***** Supplied records

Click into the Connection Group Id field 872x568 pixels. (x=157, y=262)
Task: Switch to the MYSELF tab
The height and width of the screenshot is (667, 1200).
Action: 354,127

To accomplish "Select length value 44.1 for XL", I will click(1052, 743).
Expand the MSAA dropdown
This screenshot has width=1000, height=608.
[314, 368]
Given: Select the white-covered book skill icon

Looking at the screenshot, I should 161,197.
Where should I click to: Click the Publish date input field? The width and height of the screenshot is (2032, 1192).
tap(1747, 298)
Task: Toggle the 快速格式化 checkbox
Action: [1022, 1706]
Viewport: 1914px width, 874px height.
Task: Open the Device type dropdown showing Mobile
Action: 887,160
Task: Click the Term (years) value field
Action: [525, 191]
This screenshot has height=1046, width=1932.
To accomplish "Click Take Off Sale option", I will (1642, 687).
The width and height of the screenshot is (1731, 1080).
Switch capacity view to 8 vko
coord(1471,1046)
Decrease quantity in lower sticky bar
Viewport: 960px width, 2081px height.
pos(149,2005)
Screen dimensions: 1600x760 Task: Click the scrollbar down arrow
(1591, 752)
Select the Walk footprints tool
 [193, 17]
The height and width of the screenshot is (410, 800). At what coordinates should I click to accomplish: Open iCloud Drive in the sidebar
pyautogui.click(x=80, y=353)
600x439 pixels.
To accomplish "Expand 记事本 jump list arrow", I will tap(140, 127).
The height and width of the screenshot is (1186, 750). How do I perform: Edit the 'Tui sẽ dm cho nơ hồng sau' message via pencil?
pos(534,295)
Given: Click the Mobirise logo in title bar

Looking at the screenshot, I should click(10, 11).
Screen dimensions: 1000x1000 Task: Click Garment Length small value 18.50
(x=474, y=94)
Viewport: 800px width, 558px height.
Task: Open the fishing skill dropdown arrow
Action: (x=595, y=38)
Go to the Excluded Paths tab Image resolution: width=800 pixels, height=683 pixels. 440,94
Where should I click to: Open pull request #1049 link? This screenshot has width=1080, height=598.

**********

## [What the task asks]
Wherever a line above contains the string "pixels", count it; then give the total alone.

## [Answer for this exercise]
3